"Cleopatra!"
He lunged for her.
She hurled the ring at him, its contents rising in a yellow cloud.
He cried out and threw himself against the opposite wall. When he looked up, he glimpsed her through the veil of yellow powder drifting to the floor; she disappeared around the nearest doorway, bound for the entrance to the house.
He went after her.
In the great drawing room, he caught sight of her as she ran. Impossible to tell what it was she was running towards, for there was no doorway in her path.
"Cleopatra!" he cried.
And she turned in place, met his eyes.
"Set me free, Ramses!" she cried. "You raised me from death with no thought of what I would become. And now I am doomed. There is only one way you can repay me. Set me free!"
*
Seeing that her words had frozen him in place, she turned and ran. He watched, helpless, as she hurled herself through the nearest window. Behind her, the glass fell in great shards between billowing drapes.
If she continued in that direction, the others would not catch her. Julie and Aktamu were on the far side of the property, Julie guarding the spellbound Aktamu, who was guiding the hounds.
Footsteps behind him. Ramses turned. In both arms, Enamon carried the seemingly lifeless body of Saqnos. It was not the dogs who had finally subdued the prime minister, Ramses was sure, but the potion from Enamon's dagger, an injection that would only last for several hours before another had to be given. The great gashes and wounds the dogs had left on his face and hands had already begun to heal.
"I must bring him to the queen before he wakes," Enamon said.
"And so if I pursue her, I do so alone. Is this what you mean to say?"
Without a word, Enamon disappeared through the doorway behind him, his steps confident, as if Saqnos weighed nothing at all.
Ramses stood motionless, staring at the broken window.
How quickly the fight had left him at the first sight of her.
He had not been prepared for her perfect likeness to his lost love. He had not been prepared for her agony and her despair.
Her final plea rent his soul even now.
Who was he to deny this request to live out her days as she saw fit before madness claimed her? Could he find her then? Could he use Sibyl's connection to do it? Would he have the courage and the strength to subdue her amidst her madness, to wall her off in darkness for all time, just as Saqnos had threatened, but for her own good? Or could he release her to the world once and for all?
If there was no peace for her, would there ever be peace for him?
38
They came trotting across the lawn in a single pack. At first they appeared to Julie as a patch of deeper darkness that blotted out the lights of the house behind. Then their individual shapes became visible.
Julie stepped from the car where the silent Aktamu lay half comatose on the black leather seat.
The mission had been completed, certainly, for why else would Aktamu guide these dogs back here to their den?
Julie fell into step behind them from a safe distance, even though there was no chance they would turn on her. Aktamu still held these animals in thrall. Somehow, through the angel blossom, he controlled them, and he could see the world through their eyes. A remarkable thing, for there were fifteen of them in all.

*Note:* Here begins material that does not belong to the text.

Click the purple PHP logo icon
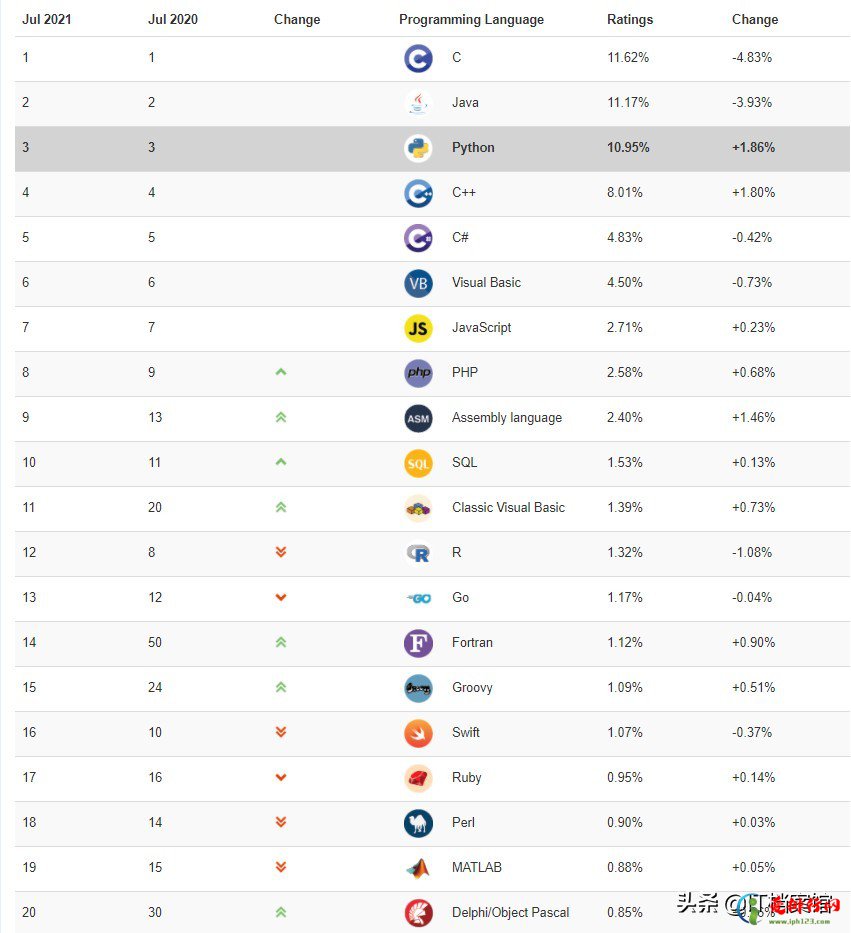Image resolution: width=851 pixels, height=933 pixels. coord(418,373)
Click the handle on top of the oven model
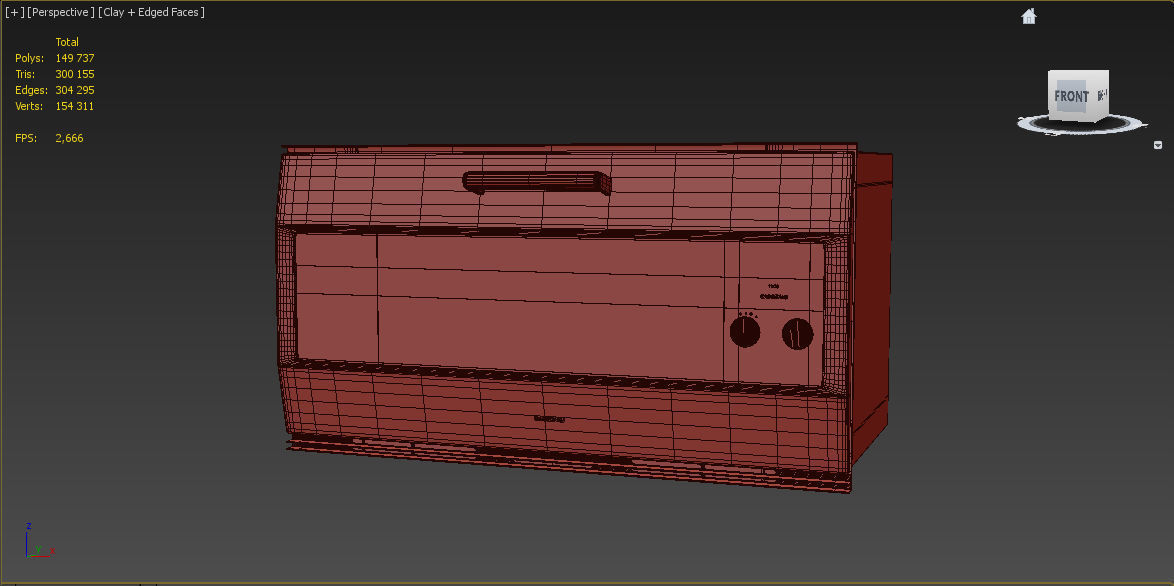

On the long drive to Havilland Park, Julie had deluged Aktamu with questions as to this mystery, as to how he meant to turn Saqnos's hounds against Saqnos through a spell tha
t would render Aktamu himself unable to hear or speak. But Aktamu had no words with which to explain it to her, the workings of the angel blossom, and how he meant to unite somehow with fifteen distinct creatures and guide them through a mystic link. He had assured her repeatedly that he would do it, that once he dropped the meat, heavily laced with the pollen of the angel blossom, through the grating of the pit that held these dogs, they would be his to command.
Julie found it fascinating, marvelous, yet another revelation in the realm of revelations which she now shared with these powerful immortals--a realm so vastly different from her old world that at times she could not gain any perspective on it, no matter how much she tried. She was no longer Julie Stratford, really, and she knew it, and her fragile ties to the London of 1914 were dying most surely with every day.